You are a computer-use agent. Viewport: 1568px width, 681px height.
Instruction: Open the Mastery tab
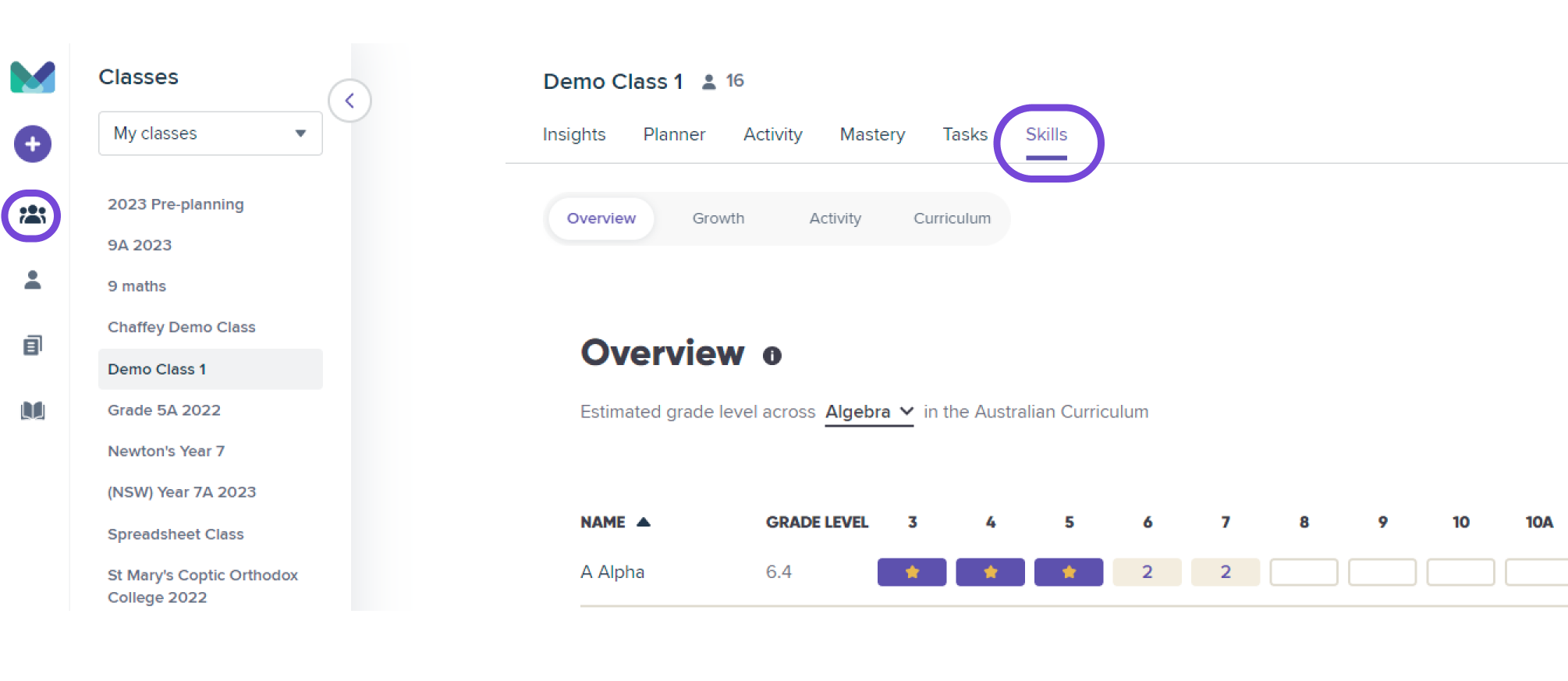click(x=872, y=134)

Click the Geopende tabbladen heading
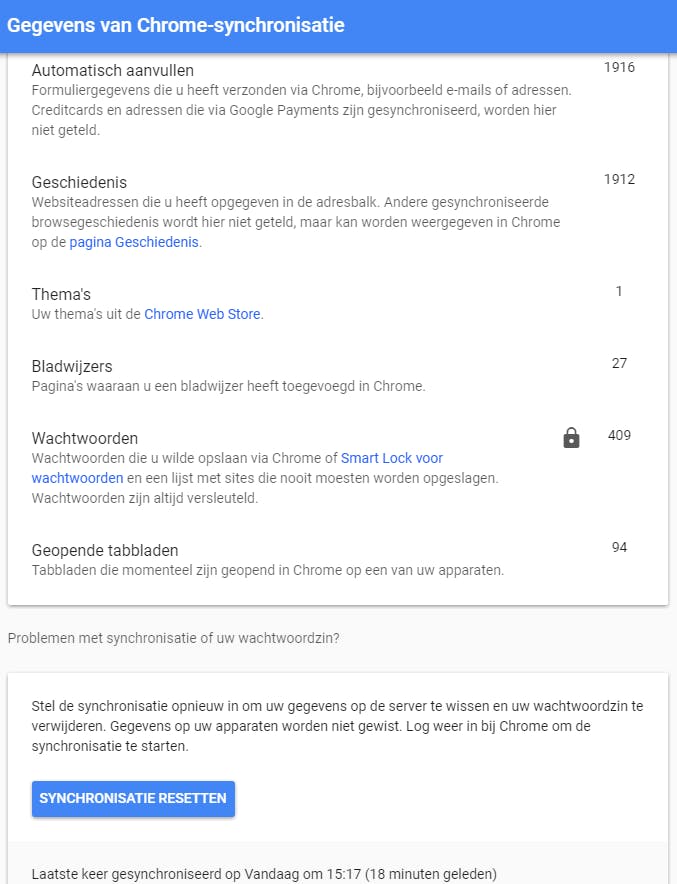[x=105, y=551]
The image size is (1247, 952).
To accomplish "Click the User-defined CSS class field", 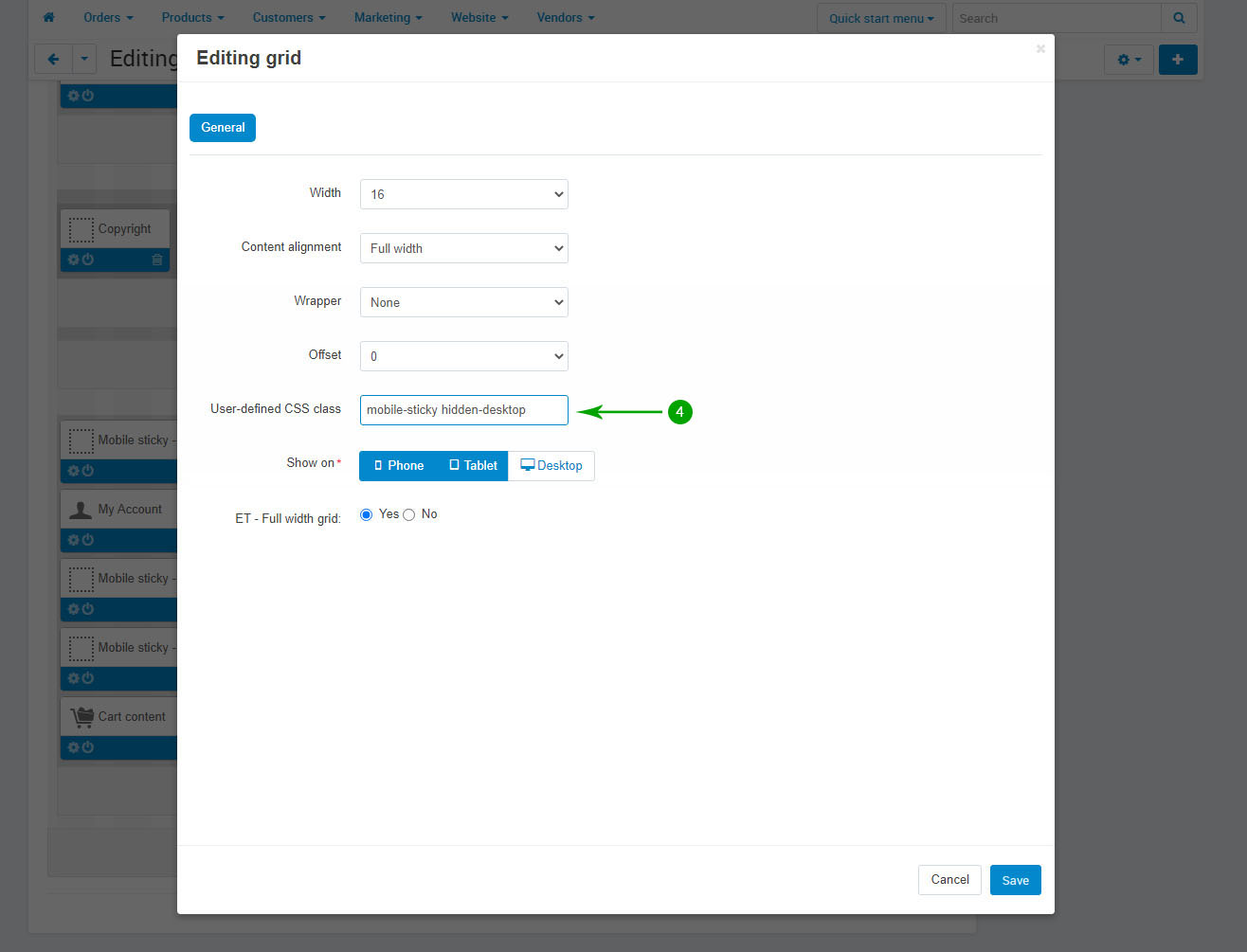I will pos(463,410).
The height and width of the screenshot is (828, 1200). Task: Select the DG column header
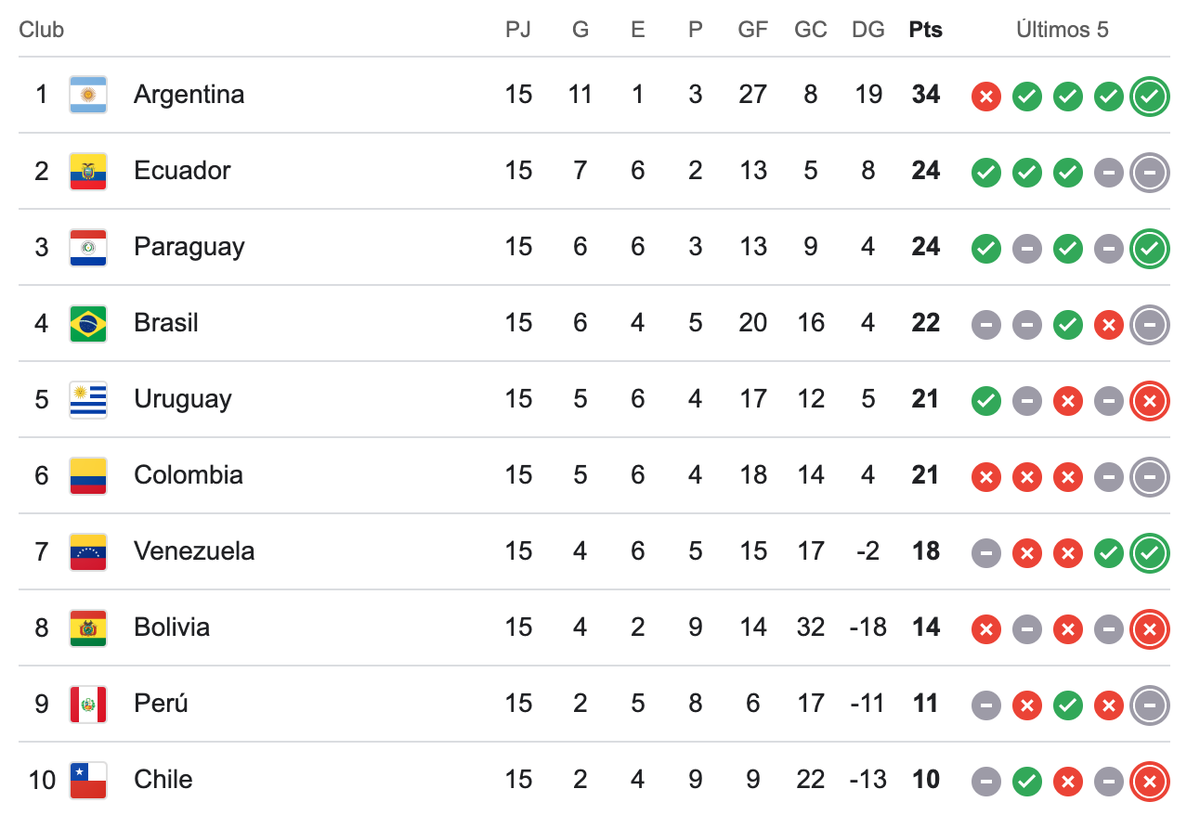868,30
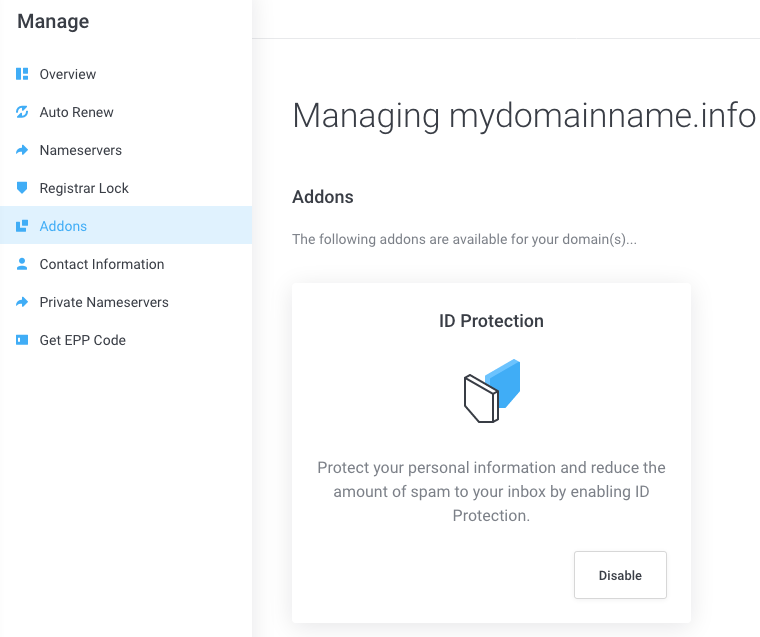760x637 pixels.
Task: Open the Overview menu item
Action: [68, 74]
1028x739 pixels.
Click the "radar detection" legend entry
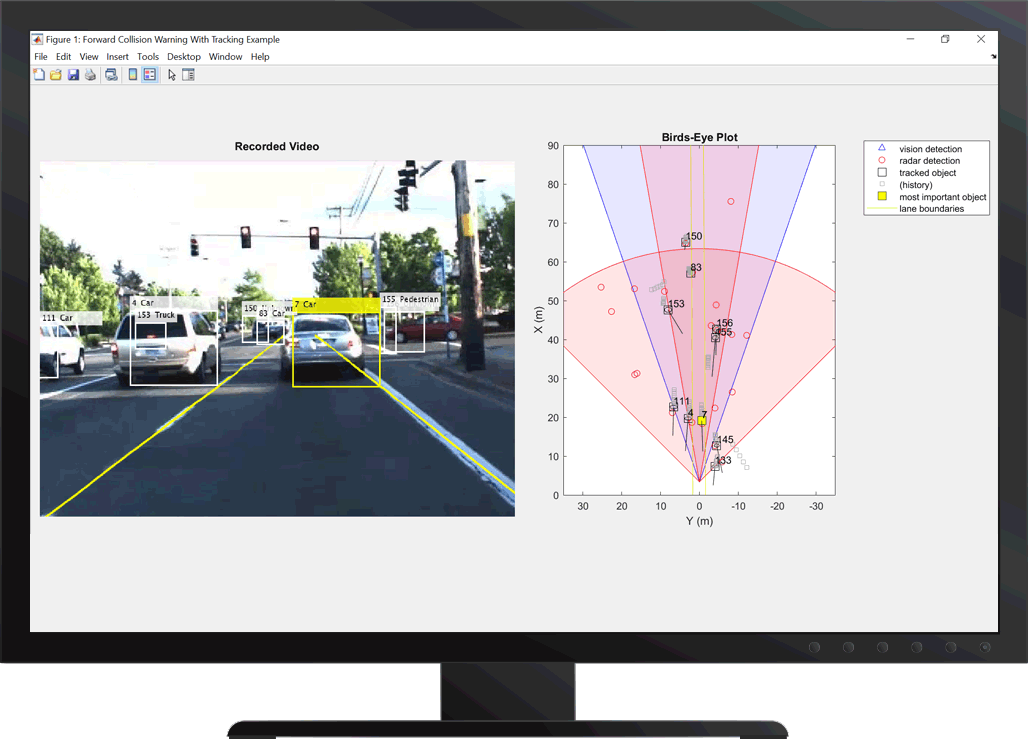point(929,161)
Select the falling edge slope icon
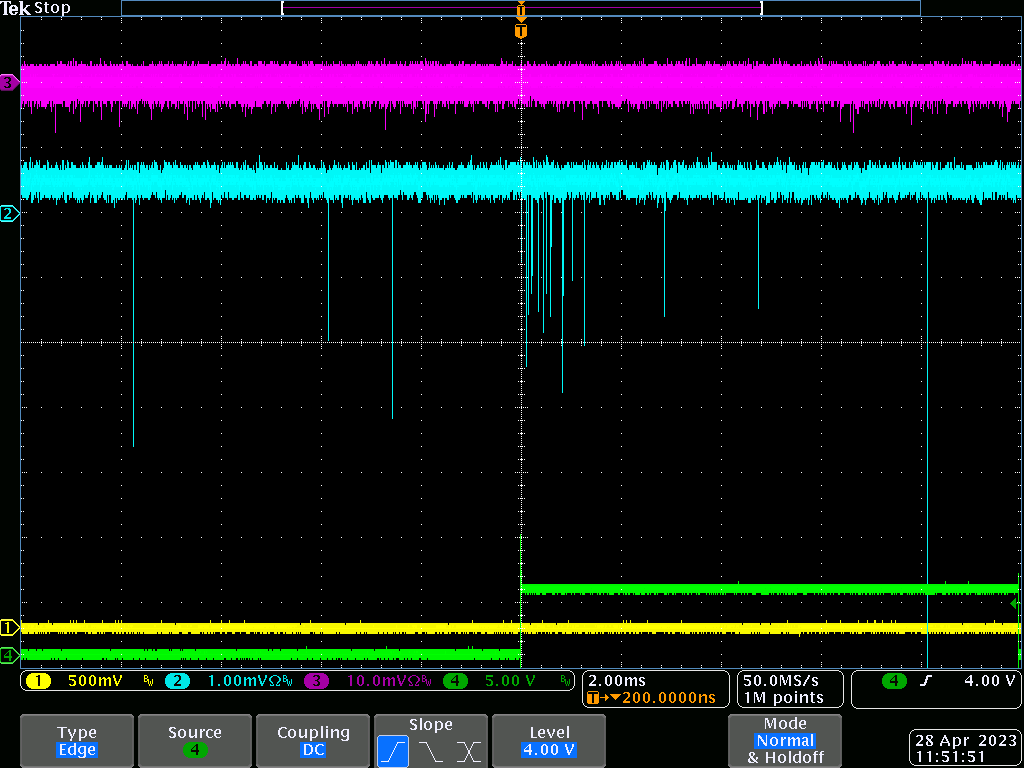Screen dimensions: 1024x768 tap(431, 751)
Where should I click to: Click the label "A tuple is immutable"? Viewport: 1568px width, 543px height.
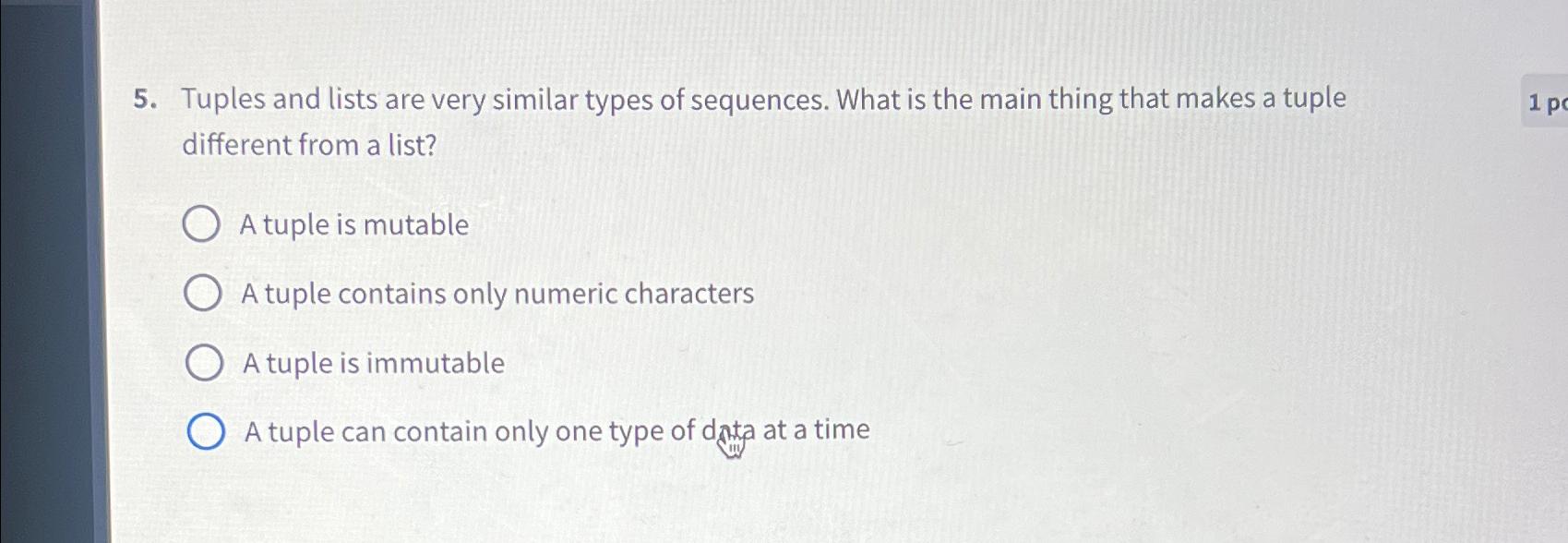(373, 362)
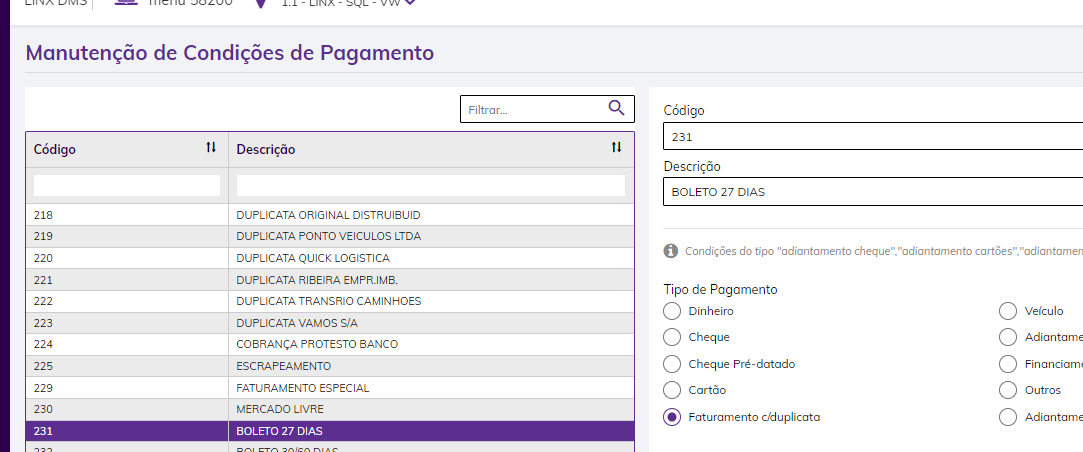The image size is (1083, 452).
Task: Select the Veículo payment type
Action: click(x=1008, y=311)

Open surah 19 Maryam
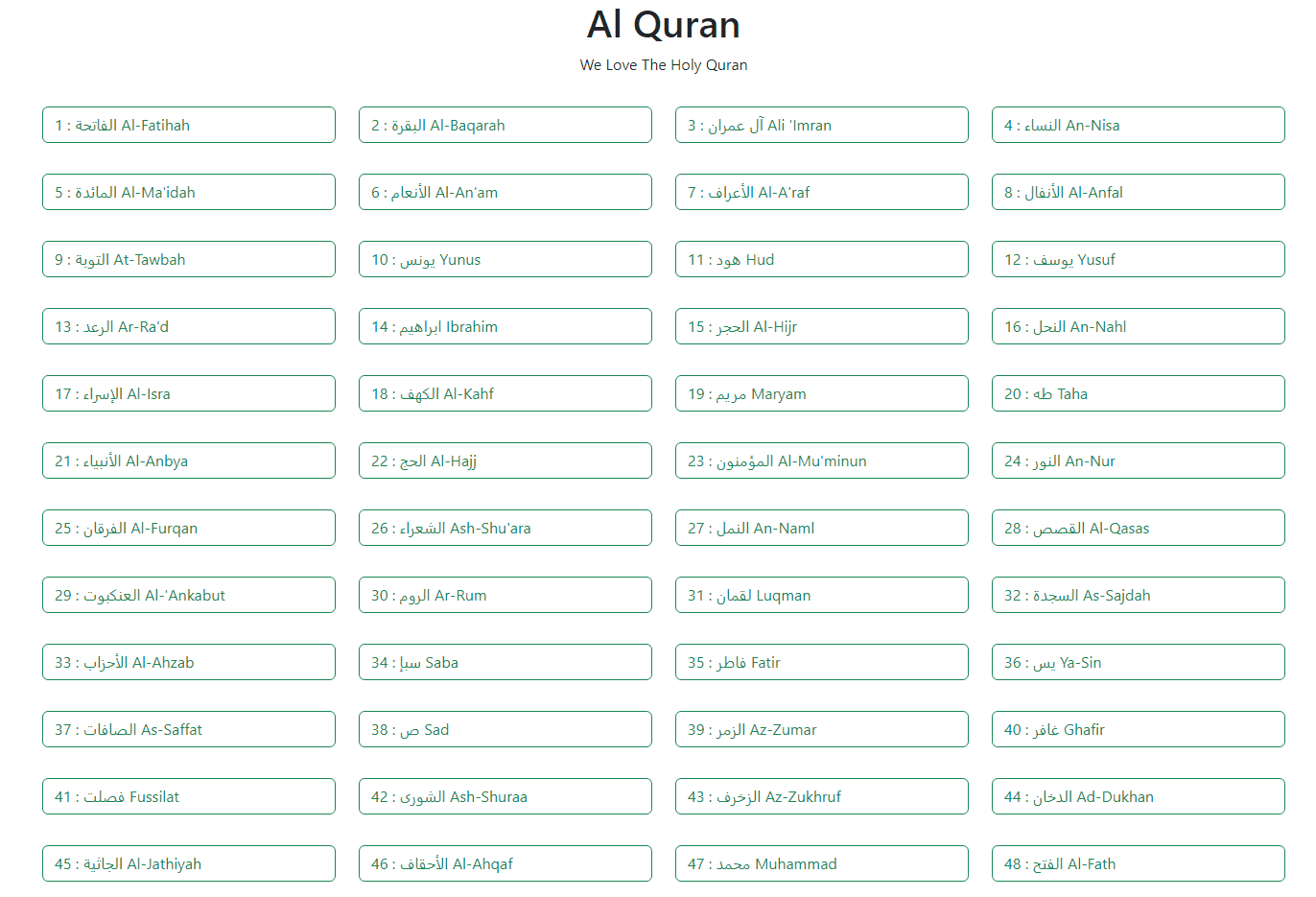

_Brief_
Starting at the line that contains "The height and", write out every line through the end of the entries above exactly, and omit the pictures.

_Answer to the exercise_
The height and width of the screenshot is (828, 1200). Task: Select the DG column header
868,30
760x637 pixels.
Task: Open the Overview menu item
Action: [68, 74]
1028x739 pixels.
Click the "radar detection" legend entry
point(929,161)
Select the falling edge slope icon
Screen dimensions: 1024x768 tap(431, 751)
Where should I click to: Click the label "A tuple is immutable"? Viewport: 1568px width, 543px height.
(373, 362)
The image size is (1083, 452).
Task: Select the Veículo payment type
Action: click(x=1008, y=311)

Open surah 19 Maryam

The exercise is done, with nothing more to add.